By Khalil Ashawi
AZAZ, Syria (Reuters) - The Syrian war has inflicted all kinds of hardships on Najwa Abdelaziz but she still manages to make light of one of them. "The uprising ruined my teeth," she jokes while getting dental care for the first time in years in the back of a truck.
The 33-year-old could not find help for her toothache even after she fled Islamic State rule and took refuge in northwest Syria. But a dentist in a mobile clinic has now arrived at the Rayyan camp where she lives with her husband and four children in a tent among the trees.
"We kept getting uprooted, so we were cut off from doctors," said Abdelaziz, whose family was smuggled out of Raqqa city some three years ago.
They wound up in Syria's northwest corner, the country's last major rebel stronghold. The camps are overflowing, the doctors are too few, and many hospitals have collapsed under government bombing.
In the camps along the Turkish border, often the only healthcare for people like Abdelaziz comes from mobile doctors and makeshift clinics in tents.
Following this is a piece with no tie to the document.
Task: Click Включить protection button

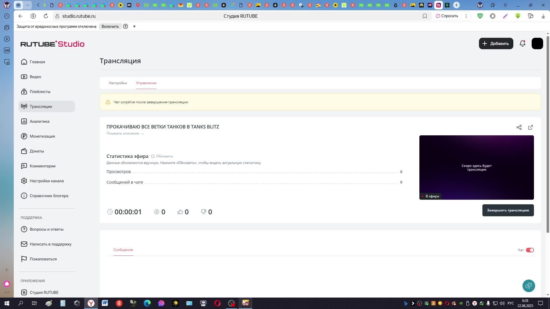Action: [x=110, y=26]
"Many just take pills and stay silent about the pain," said Bassel Maarawi, 57, the dentist who goes around seven camps in the border strip held by Turkey-backed rebels.
The dental mobile clinic stays at each camp a few months at a time, treating dozens of patients every day who can not go into town to see a doctor.
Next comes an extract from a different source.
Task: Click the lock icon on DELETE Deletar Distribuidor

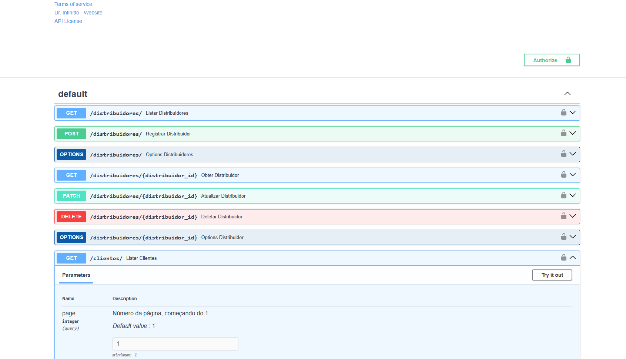Action: [x=564, y=216]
It belongs to the Independent Doctors Association, a Turkey-based Syrian group also running a free camp facility including a clinic for women, children, and internal medicine as well as a pharmacy.
Maarawi himself was uprooted in late 2016 from his city of Aleppo, where the army crushed rebels with Russia and Iran's help after a bitter siege.
The children he treats now, living in the dirt and drinking filthy water, often suffer from malnutrition. "Many people were displaced recently which really affected them mentally, you can see it when they come in," he said.
A new wave of fighting has sparked yet another exodus, with hundreds of thousands of people fleeing an army offensive in northwest Syria since April.
At a camp for some 14,000 people in the border village of Shamarin, Ammar al-Omar runs a physiotherapy clinic inside a large tent.
The staff - a medical professional and three volunteers he trained - made most of the equipment themselves and get by on just a few donations. They treat everything from back pain to battle wounds for patients including rebel fighters and paralyzed children.
"There are many injuries because of the fierce bombing," Omar said. "The patients can't afford food let alone transportation."
Um Mhamad, 29, has carried her son from another camp nearby and walked to the tent clinic for more than two years. An injury at birth had crippled the six-year-old boy, whose family was shuttled out of Aleppo in 2016.
"He used to not move at all," she said. "Today, he can crawl and turn on both sides and stand up."